それでも嬉しそうで、笑い声が絶えず、リビングは朝からずいぶんと賑やかだった。
「じゃ行ってくるぞ、じいじ」
「おう、気張ってこい」
俺は真智と一緒に家を出て、前庭で体操中のじいじと花子にいつもの挨拶を交わす。
チャリはしばらく押して歩くことにした。
真智はじっとチャリを観察していた。
「誰の?」
しつこい。
「昨日知り合った同じクラスの奴がさ、バスで登下校するなって釘刺すんだよ。そいつ自転車マニアらしくて、十台持ってる内の一台を貸してくれた。せっかく定期券買ったのに」
「その人、自分のこと〝メリー〟って名乗らなかった?」
「さあ? シャムエルとかいう天使らしいけど」
待てよ……そういえばこいつ……。
「お前昨日、占いコーナーに真理を提供する超人の名前は〝メリー〟だって言ってたよな?」
「確証はないけど」
唄乃は『くいだおれストラップ』が俺のラッキーアイテムだと知っていた。
そして確か、合わせ鏡をセットするために唄乃が電話した時、花子はこう言った。
「プロジェクト・メリー……」
その一言で真智が顔を上げた。
「メリーと知り合いなの?」
「そのメリーって何なんだ? 高屋敷唄乃のことか?」
「本名はそんな名前だった気がする……」
「唄乃さんはメリーとは違いますよ」
声に驚いて振り向くとキャリアに花子が座っていた。全く気付かなかった。
「お前……いたのか」
「監視です」
「さっきじいじと体操してたろ」
「楽しい人ですね、じいじ」
お前もな。
「兄貴が連れてきたの?」
真智が好奇の目で花子を見ている。花子はわけもなく笑っている。
「家宅侵入だよ。ネズミみたいに下水を通ってきたんだと」
「ネズミと一緒にしないでください!」
「つーか、お前なんで家族みんなに見られてるんだよ。声や姿は消せるんじゃなかったのか? 一般家庭なら警察に引き取られてるぞ」
「うっかりしてました。でも、みんないい人たちで良かったあ」
「ありゃ変人集団だ。真智もさ、もっと驚いていいんじゃね?」
「……でも可愛いし。寝起きブスの兄貴の方がびっくりだよ」
真智は言いながら花子のおかっぱを撫でた。
「今更だけど、お前なんでオセロなんかできるんだ? こっち側のものに触れるのか?」
「唄乃さん曰く、これはエネルギーっていうらしいですね。万物がどうこうって言ってました」
確かにそんなこと言ってたな、殴りながら。
「ある程度の質量なら互いに干渉できるみたいです。今朝私を担いだ時みたいに、エネルギー量は質量に比例すると考えていいかもしれません。干渉できるといっても自分の体重くらいが限界らしいんですけどね」
「だから合わせ鏡を用意できたし、ほら、こうやって座ったり歩いたりすることだって触ることと同じじゃないですか。

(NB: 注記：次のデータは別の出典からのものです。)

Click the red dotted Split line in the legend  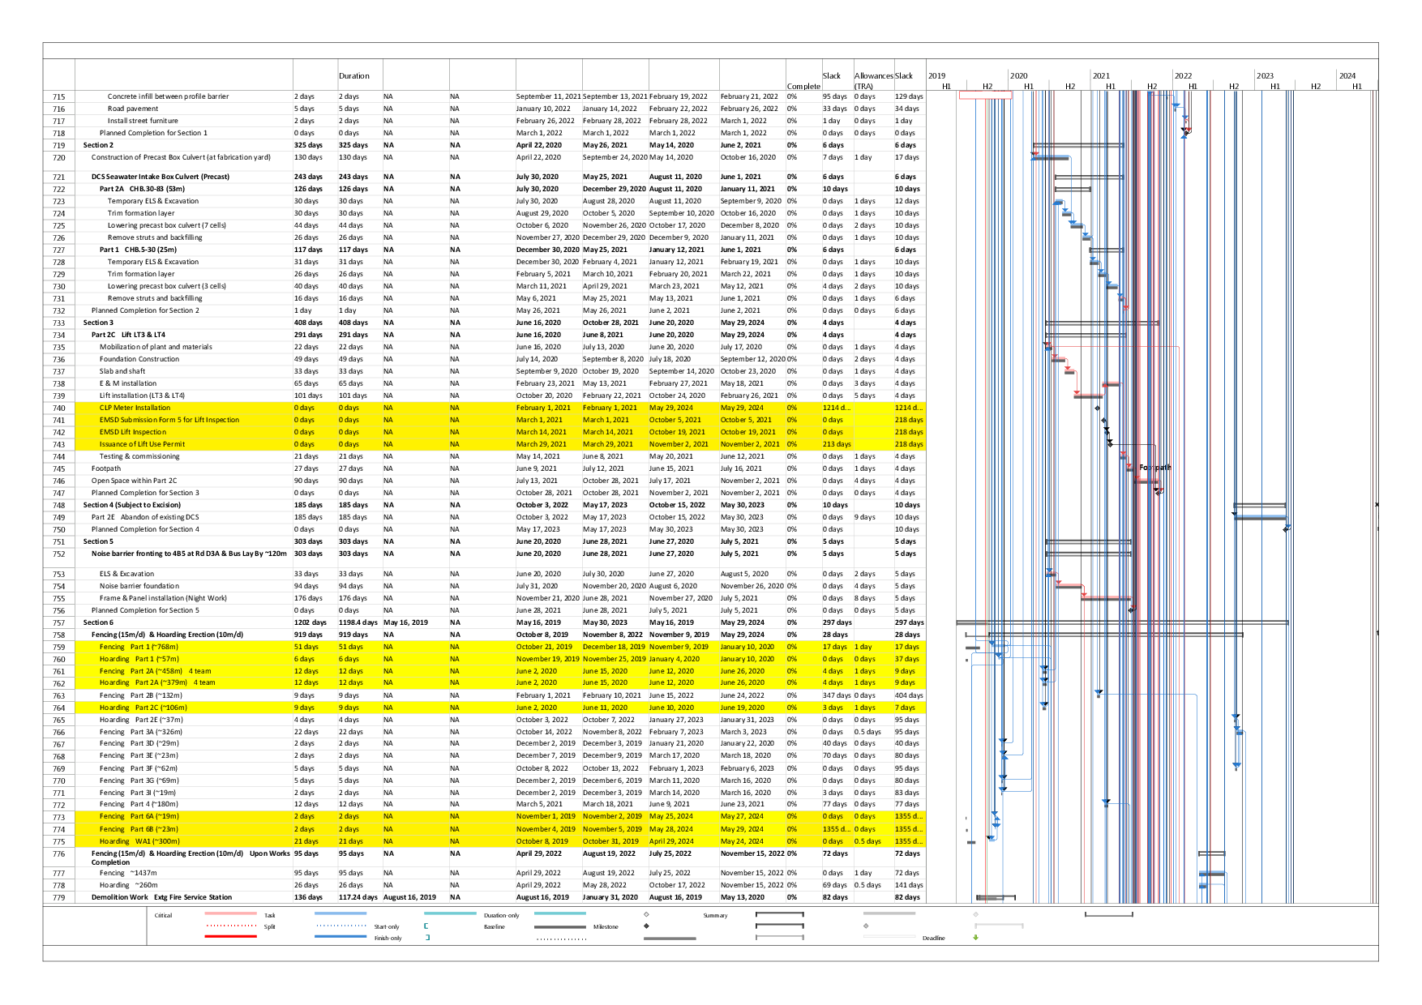click(231, 926)
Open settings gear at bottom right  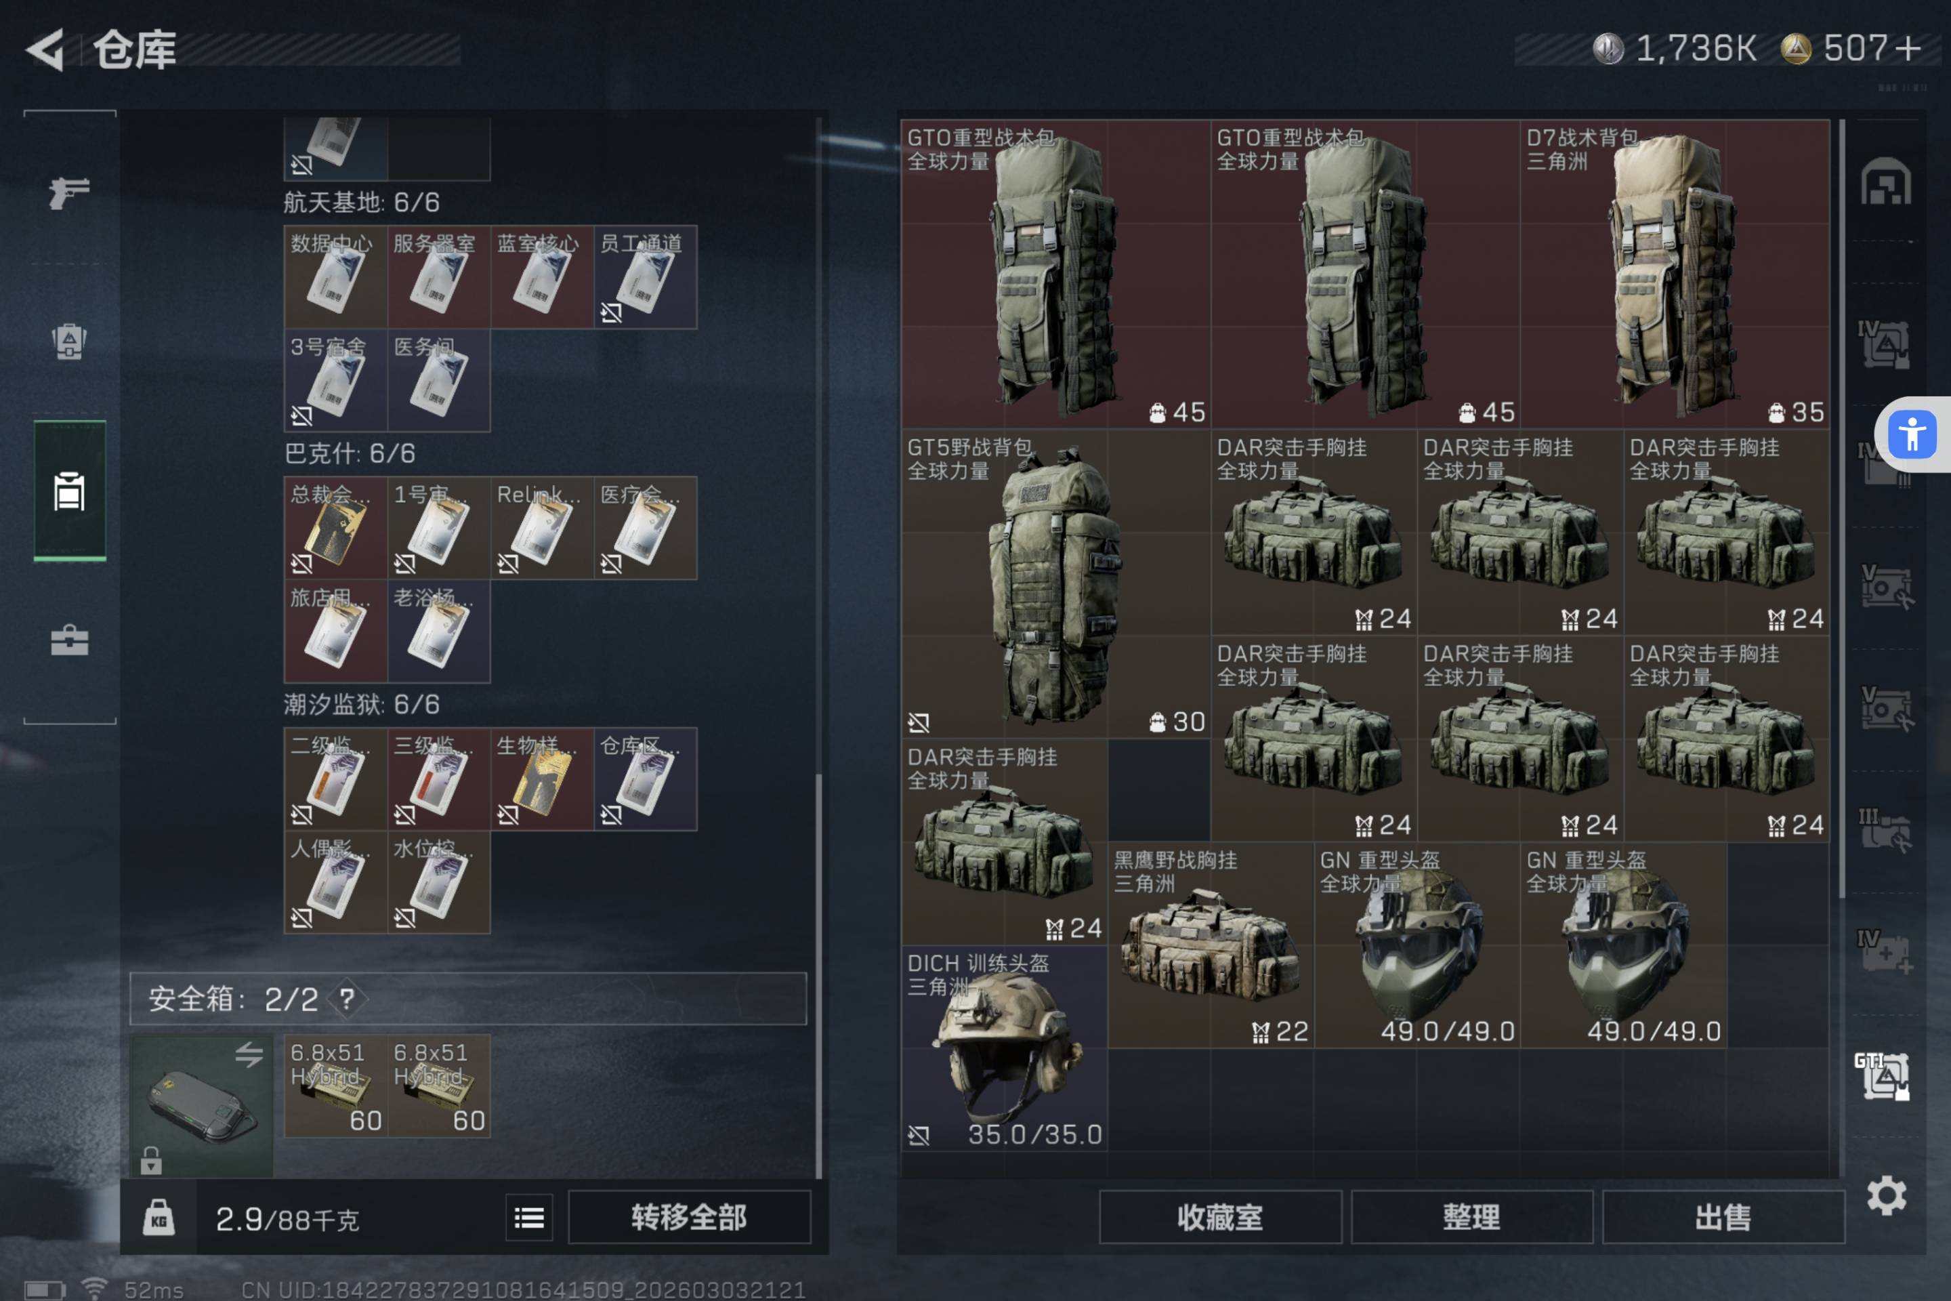[1885, 1196]
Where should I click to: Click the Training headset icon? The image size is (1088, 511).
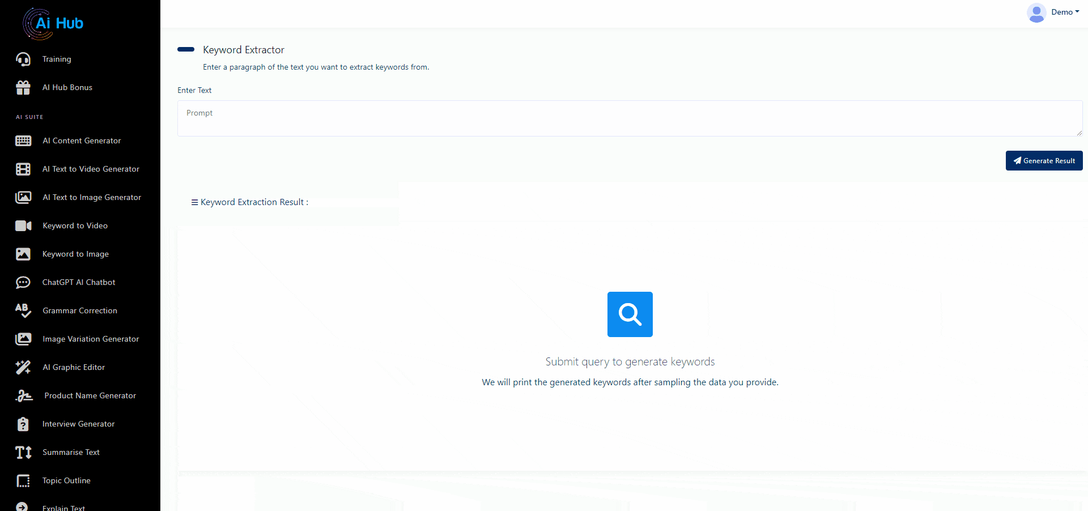(23, 59)
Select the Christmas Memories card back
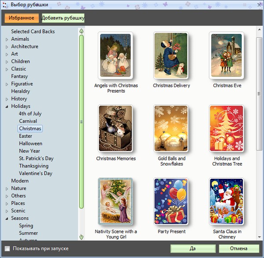This screenshot has width=264, height=258. point(116,129)
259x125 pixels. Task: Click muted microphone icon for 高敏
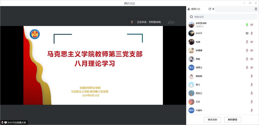point(247,59)
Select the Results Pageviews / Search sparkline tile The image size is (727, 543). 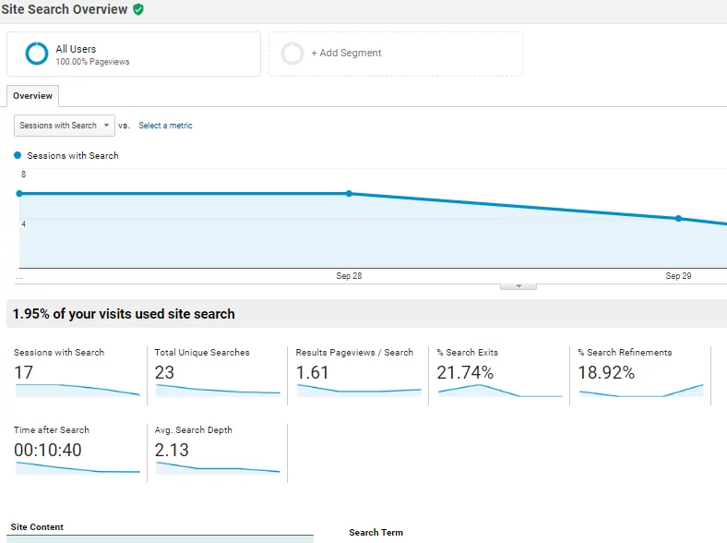click(x=359, y=375)
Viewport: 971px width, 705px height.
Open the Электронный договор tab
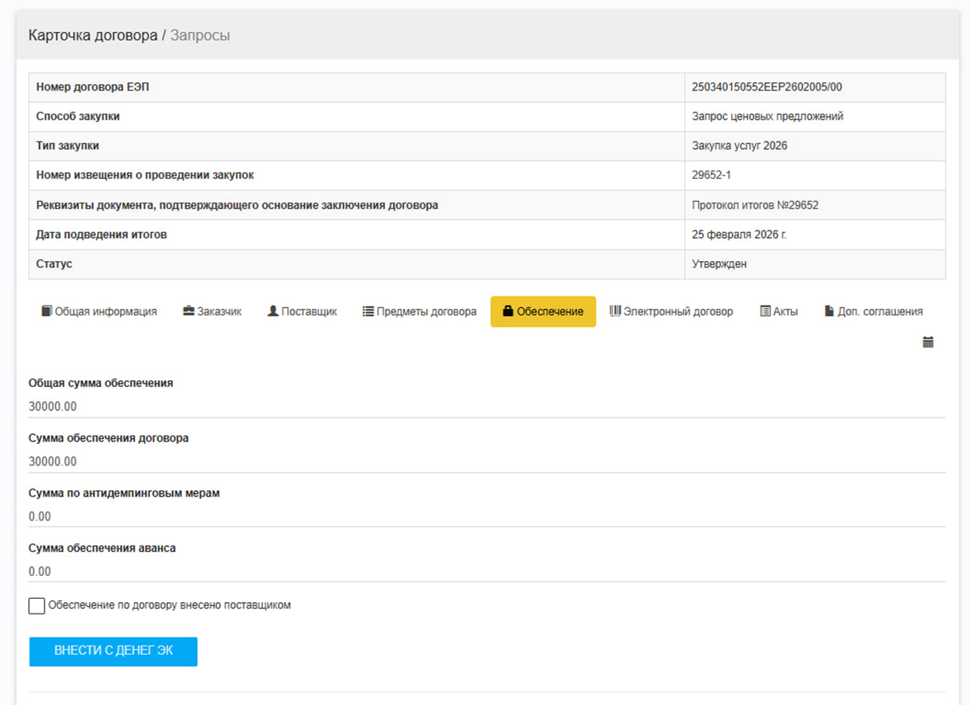click(x=678, y=311)
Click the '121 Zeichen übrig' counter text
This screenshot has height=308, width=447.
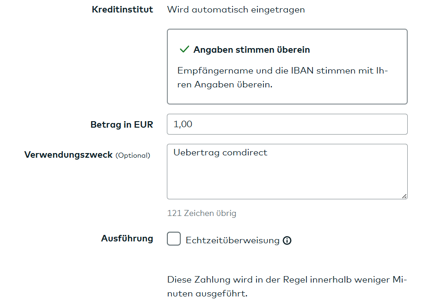(202, 213)
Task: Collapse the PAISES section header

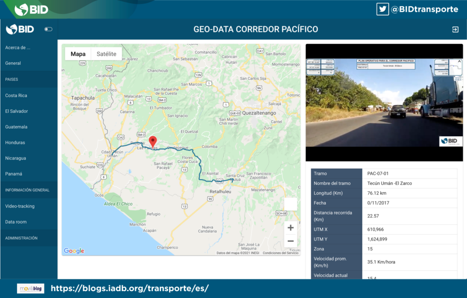Action: point(12,79)
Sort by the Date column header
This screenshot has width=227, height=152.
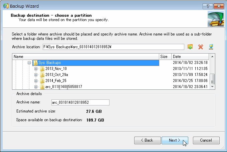190,57
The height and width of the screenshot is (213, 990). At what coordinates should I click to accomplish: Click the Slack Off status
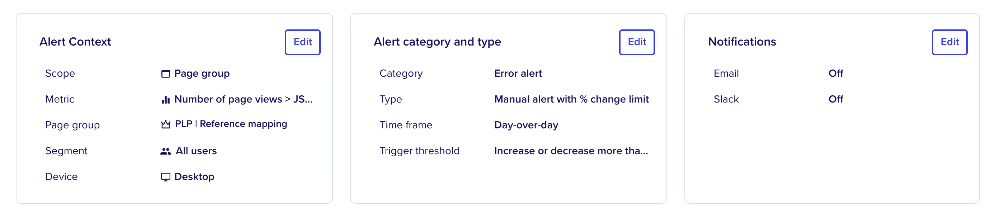click(836, 99)
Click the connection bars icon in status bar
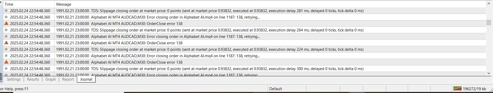The image size is (493, 93). pyautogui.click(x=457, y=89)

唄乃さんは重力というエネルギーがある以上、地球上で触れないものはないって言ってましたけど、重力を理解できない私にはちんぷんかんぷんでしたね」
『ちんぷんかんぷん』のアクセントの入れ方が花子独特で、俺はつい笑ってしまった。
「体重って、お前何キロだよ?」
「女の子にそんなこと聞かないでください!」
「花子ちゃんはメリーの正体知ってるの?」
真智の声は普段より大きくて、通りによく響いた。興奮しているのが分かった。
「プロジェクト・メリーの創設者が唄乃さんなのは確かです。が、メリーの正体は見当がつきません。メンバーの中には唄乃さんをメリーと考える者も多いですが、唄乃さんがそれを否定してますし、私にも詳しくは分からないんです。ただ……」
ただ?
「男、みたいですね。唄乃さんが一度、私との会話の中で〝彼〟と呼んだことがあって、直後に『しまった、口が滑った』って顔をしたんです。あの様子だとメリーに関する情報は非公開のようですし、知り得るのは難しいと思いますよ」
「なあ」
俺はタイミングを見計らって口を挟んだ。
「そのプロジェクト・メリーって何?」
真智と花子は顔を見合わせ、同時に答えた。
「幽霊と友達になるプロジェクト」
二人の話によると、どうやらネット上で発足したプロジェクトらしい。
霊感を持て余す奴らが唄乃の作ったホームページに集まって、それぞれ匿名で活動しているようだ。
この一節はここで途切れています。